What the task asks |
Rewrite all the rows below as a Markdown table with the columns No and Text, giving each row its number and leaving out blank lines.

-- Start Records for this exercise --

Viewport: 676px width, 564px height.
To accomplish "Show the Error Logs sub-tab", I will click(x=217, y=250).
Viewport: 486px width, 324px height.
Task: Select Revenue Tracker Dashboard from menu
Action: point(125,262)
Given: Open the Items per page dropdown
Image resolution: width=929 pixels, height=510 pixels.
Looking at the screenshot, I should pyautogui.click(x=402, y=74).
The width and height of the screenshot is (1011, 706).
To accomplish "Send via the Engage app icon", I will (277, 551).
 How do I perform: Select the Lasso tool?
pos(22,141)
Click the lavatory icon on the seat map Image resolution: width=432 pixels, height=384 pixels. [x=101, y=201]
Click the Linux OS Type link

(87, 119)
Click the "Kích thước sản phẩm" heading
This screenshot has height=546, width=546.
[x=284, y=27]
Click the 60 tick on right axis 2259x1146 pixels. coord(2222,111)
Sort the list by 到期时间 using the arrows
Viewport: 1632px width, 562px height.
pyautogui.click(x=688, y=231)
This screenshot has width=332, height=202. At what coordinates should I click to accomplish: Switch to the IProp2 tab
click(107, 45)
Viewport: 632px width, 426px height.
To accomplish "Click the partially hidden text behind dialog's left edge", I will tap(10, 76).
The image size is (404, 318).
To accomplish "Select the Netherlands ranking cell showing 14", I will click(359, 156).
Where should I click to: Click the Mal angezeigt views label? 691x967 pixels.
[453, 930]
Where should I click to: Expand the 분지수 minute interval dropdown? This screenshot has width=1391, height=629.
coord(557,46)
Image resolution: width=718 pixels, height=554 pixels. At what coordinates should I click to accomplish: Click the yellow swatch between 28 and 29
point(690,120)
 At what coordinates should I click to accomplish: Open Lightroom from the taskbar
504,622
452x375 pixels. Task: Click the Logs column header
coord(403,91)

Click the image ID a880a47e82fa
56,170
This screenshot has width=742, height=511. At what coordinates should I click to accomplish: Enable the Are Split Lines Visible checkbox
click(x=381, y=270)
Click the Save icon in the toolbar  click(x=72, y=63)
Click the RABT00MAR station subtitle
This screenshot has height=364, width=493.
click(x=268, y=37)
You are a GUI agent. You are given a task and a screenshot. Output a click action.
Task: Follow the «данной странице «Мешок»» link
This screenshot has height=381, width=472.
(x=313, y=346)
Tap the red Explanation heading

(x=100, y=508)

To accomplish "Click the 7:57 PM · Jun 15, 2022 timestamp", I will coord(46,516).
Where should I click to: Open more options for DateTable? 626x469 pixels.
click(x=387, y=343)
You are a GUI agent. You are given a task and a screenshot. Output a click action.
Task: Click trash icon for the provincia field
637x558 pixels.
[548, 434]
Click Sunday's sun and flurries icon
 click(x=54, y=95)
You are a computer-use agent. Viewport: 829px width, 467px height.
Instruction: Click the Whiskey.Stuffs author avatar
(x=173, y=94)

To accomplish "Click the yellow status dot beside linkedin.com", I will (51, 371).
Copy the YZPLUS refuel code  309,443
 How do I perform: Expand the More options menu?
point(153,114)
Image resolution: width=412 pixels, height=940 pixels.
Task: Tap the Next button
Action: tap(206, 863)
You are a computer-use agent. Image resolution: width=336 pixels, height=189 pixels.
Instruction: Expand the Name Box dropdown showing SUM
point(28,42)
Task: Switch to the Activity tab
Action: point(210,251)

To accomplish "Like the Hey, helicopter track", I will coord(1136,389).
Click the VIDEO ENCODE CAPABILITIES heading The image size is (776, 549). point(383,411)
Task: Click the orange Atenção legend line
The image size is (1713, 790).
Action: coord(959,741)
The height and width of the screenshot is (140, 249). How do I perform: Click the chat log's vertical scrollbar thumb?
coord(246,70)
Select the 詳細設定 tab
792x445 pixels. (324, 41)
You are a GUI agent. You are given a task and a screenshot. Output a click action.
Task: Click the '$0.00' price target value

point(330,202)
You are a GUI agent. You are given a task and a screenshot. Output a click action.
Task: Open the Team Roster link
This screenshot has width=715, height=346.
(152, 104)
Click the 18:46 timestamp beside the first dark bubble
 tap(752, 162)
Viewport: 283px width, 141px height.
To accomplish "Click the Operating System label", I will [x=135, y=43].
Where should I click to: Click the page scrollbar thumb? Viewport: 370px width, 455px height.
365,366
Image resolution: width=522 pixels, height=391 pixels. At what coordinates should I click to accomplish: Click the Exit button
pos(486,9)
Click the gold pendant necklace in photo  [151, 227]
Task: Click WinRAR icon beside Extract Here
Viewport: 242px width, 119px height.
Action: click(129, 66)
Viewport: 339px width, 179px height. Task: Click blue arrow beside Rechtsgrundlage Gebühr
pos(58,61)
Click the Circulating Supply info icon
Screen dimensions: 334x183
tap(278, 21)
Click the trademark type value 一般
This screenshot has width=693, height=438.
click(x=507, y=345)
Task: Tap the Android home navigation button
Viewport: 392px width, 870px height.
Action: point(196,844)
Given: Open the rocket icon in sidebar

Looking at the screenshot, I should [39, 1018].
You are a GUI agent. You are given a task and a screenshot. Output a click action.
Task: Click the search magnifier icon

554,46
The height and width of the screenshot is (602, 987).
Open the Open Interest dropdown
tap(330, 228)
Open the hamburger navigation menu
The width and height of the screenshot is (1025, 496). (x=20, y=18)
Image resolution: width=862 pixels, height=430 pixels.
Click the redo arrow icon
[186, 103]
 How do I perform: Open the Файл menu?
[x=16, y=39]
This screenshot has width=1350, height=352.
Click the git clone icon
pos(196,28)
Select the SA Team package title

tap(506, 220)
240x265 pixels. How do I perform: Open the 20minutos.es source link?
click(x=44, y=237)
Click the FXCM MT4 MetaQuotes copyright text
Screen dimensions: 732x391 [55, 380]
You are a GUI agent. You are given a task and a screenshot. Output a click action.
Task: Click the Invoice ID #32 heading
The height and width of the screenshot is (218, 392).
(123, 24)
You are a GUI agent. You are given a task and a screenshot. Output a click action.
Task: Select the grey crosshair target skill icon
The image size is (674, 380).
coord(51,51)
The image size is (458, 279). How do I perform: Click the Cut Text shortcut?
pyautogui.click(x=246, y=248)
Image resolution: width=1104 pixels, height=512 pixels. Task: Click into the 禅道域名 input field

-- End Records for this exercise --

The completed task |
| No | Text |
|---|---|
| 1 | Viewport: 676px width, 564px height. |
| 2 | To accomplish "Show the Error Logs sub-tab", I will click(x=217, y=250). |
| 3 | Viewport: 486px width, 324px height. |
| 4 | Task: Select Revenue Tracker Dashboard from menu |
| 5 | Action: point(125,262) |
| 6 | Given: Open the Items per page dropdown |
| 7 | Image resolution: width=929 pixels, height=510 pixels. |
| 8 | Looking at the screenshot, I should pyautogui.click(x=402, y=74). |
| 9 | The width and height of the screenshot is (1011, 706). |
| 10 | To accomplish "Send via the Engage app icon", I will (277, 551). |
| 11 |  How do I perform: Select the Lasso tool? |
| 12 | pos(22,141) |
| 13 | Click the lavatory icon on the seat map Image resolution: width=432 pixels, height=384 pixels. [x=101, y=201] |
| 14 | Click the Linux OS Type link |
| 15 | (87, 119) |
| 16 | Click the "Kích thước sản phẩm" heading |
| 17 | This screenshot has height=546, width=546. |
| 18 | [x=284, y=27] |
| 19 | Click the 60 tick on right axis 2259x1146 pixels. coord(2222,111) |
| 20 | Sort the list by 到期时间 using the arrows |
| 21 | Viewport: 1632px width, 562px height. |
| 22 | pyautogui.click(x=688, y=231) |
| 23 | This screenshot has width=332, height=202. At what coordinates should I click to accomplish: Switch to the IProp2 tab |
| 24 | click(107, 45) |
| 25 | Viewport: 632px width, 426px height. |
| 26 | To accomplish "Click the partially hidden text behind dialog's left edge", I will tap(10, 76). |
| 27 | The image size is (404, 318). |
| 28 | To accomplish "Select the Netherlands ranking cell showing 14", I will click(359, 156). |
| 29 | Where should I click to: Click the Mal angezeigt views label? 691x967 pixels. |
| 30 | [453, 930] |
| 31 | Where should I click to: Expand the 분지수 minute interval dropdown? This screenshot has width=1391, height=629. |
| 32 | coord(557,46) |
| 33 | Image resolution: width=718 pixels, height=554 pixels. At what coordinates should I click to accomplish: Click the yellow swatch between 28 and 29 |
| 34 | point(690,120) |
| 35 |  At what coordinates should I click to accomplish: Open Lightroom from the taskbar |
| 36 | 504,622 |
| 37 | 452x375 pixels. Task: Click the Logs column header |
| 38 | coord(403,91) |
| 39 | Click the image ID a880a47e82fa |
| 40 | 56,170 |
| 41 | This screenshot has width=742, height=511. At what coordinates should I click to accomplish: Enable the Are Split Lines Visible checkbox |
| 42 | click(x=381, y=270) |
| 43 | Click the Save icon in the toolbar  click(x=72, y=63) |
| 44 | Click the RABT00MAR station subtitle |
| 45 | This screenshot has height=364, width=493. |
| 46 | click(x=268, y=37) |
| 47 | You are a GUI agent. You are given a task and a screenshot. Output a click action. |
| 48 | Task: Follow the «данной странице «Мешок»» link |
| 49 | This screenshot has height=381, width=472. |
| 50 | (x=313, y=346) |
| 51 | Tap the red Explanation heading |
| 52 | (x=100, y=508) |
| 53 | To accomplish "Click the 7:57 PM · Jun 15, 2022 timestamp", I will coord(46,516). |
| 54 | Where should I click to: Open more options for DateTable? 626x469 pixels. |
| 55 | click(x=387, y=343) |
| 56 | You are a GUI agent. You are given a task and a screenshot. Output a click action. |
| 57 | Task: Click trash icon for the provincia field |
| 58 | 637x558 pixels. |
| 59 | [548, 434] |
| 60 | Click Sunday's sun and flurries icon |
| 61 |  click(x=54, y=95) |
| 62 | You are a computer-use agent. Viewport: 829px width, 467px height. |
| 63 | Instruction: Click the Whiskey.Stuffs author avatar |
| 64 | (x=173, y=94) |
| 65 | To accomplish "Click the yellow status dot beside linkedin.com", I will (51, 371). |
| 66 | Copy the YZPLUS refuel code  309,443 |
| 67 |  How do I perform: Expand the More options menu? |
| 68 | point(153,114) |
| 69 | Image resolution: width=412 pixels, height=940 pixels. |
| 70 | Task: Tap the Next button |
| 71 | Action: tap(206, 863) |
| 72 | You are a computer-use agent. Image resolution: width=336 pixels, height=189 pixels. |
| 73 | Instruction: Expand the Name Box dropdown showing SUM |
| 74 | point(28,42) |
| 75 | Task: Switch to the Activity tab |
| 76 | Action: point(210,251) |
| 77 | To accomplish "Like the Hey, helicopter track", I will coord(1136,389). |
| 78 | Click the VIDEO ENCODE CAPABILITIES heading The image size is (776, 549). point(383,411) |
| 79 | Task: Click the orange Atenção legend line |
| 80 | The image size is (1713, 790). |
| 81 | Action: coord(959,741) |
| 82 | The height and width of the screenshot is (140, 249). How do I perform: Click the chat log's vertical scrollbar thumb? |
| 83 | coord(246,70) |
| 84 | Select the 詳細設定 tab |
| 85 | 792x445 pixels. (324, 41) |
| 86 | You are a GUI agent. You are given a task and a screenshot. Output a click action. |
| 87 | Task: Click the '$0.00' price target value |
| 88 | point(330,202) |
| 89 | You are a GUI agent. You are given a task and a screenshot. Output a click action. |
| 90 | Task: Open the Team Roster link |
| 91 | This screenshot has width=715, height=346. |
| 92 | (152, 104) |
| 93 | Click the 18:46 timestamp beside the first dark bubble |
| 94 |  tap(752, 162) |
| 95 | Viewport: 283px width, 141px height. |
| 96 | To accomplish "Click the Operating System label", I will [x=135, y=43]. |
| 97 | Where should I click to: Click the page scrollbar thumb? Viewport: 370px width, 455px height. |
| 98 | 365,366 |
| 99 | Image resolution: width=522 pixels, height=391 pixels. At what coordinates should I click to accomplish: Click the Exit button |
| 100 | pos(486,9) |
| 101 | Click the gold pendant necklace in photo  [151, 227] |
| 102 | Task: Click WinRAR icon beside Extract Here |
| 103 | Viewport: 242px width, 119px height. |
| 104 | Action: click(129, 66) |
| 105 | Viewport: 339px width, 179px height. Task: Click blue arrow beside Rechtsgrundlage Gebühr |
| 106 | pos(58,61) |
| 107 | Click the Circulating Supply info icon |
| 108 | Screen dimensions: 334x183 |
| 109 | tap(278, 21) |
| 110 | Click the trademark type value 一般 |
| 111 | This screenshot has width=693, height=438. |
| 112 | click(x=507, y=345) |
| 113 | Task: Tap the Android home navigation button |
| 114 | Viewport: 392px width, 870px height. |
| 115 | Action: point(196,844) |
| 116 | Given: Open the rocket icon in sidebar |
| 117 | Looking at the screenshot, I should [39, 1018]. |
| 118 | You are a GUI agent. You are given a task and a screenshot. Output a click action. |
| 119 | Task: Click the search magnifier icon |
| 120 | 554,46 |
| 121 | The height and width of the screenshot is (602, 987). |
| 122 | Open the Open Interest dropdown |
| 123 | tap(330, 228) |
| 124 | Open the hamburger navigation menu |
| 125 | The width and height of the screenshot is (1025, 496). (x=20, y=18) |
| 126 | Image resolution: width=862 pixels, height=430 pixels. |
| 127 | Click the redo arrow icon |
| 128 | [186, 103] |
| 129 |  How do I perform: Open the Файл menu? |
| 130 | [x=16, y=39] |
| 131 | This screenshot has width=1350, height=352. |
| 132 | Click the git clone icon |
| 133 | pos(196,28) |
| 134 | Select the SA Team package title |
| 135 | tap(506, 220) |
| 136 | 240x265 pixels. How do I perform: Open the 20minutos.es source link? |
| 137 | click(x=44, y=237) |
| 138 | Click the FXCM MT4 MetaQuotes copyright text |
| 139 | Screen dimensions: 732x391 [55, 380] |
| 140 | You are a GUI agent. You are given a task and a screenshot. Output a click action. |
| 141 | Task: Click the Invoice ID #32 heading |
| 142 | The height and width of the screenshot is (218, 392). |
| 143 | (123, 24) |
| 144 | You are a GUI agent. You are given a task and a screenshot. Output a click action. |
| 145 | Task: Select the grey crosshair target skill icon |
| 146 | The image size is (674, 380). |
| 147 | coord(51,51) |
| 148 | The image size is (458, 279). How do I perform: Click the Cut Text shortcut? |
| 149 | pyautogui.click(x=246, y=248) |
| 150 | Image resolution: width=1104 pixels, height=512 pixels. Task: Click into the 禅道域名 input field |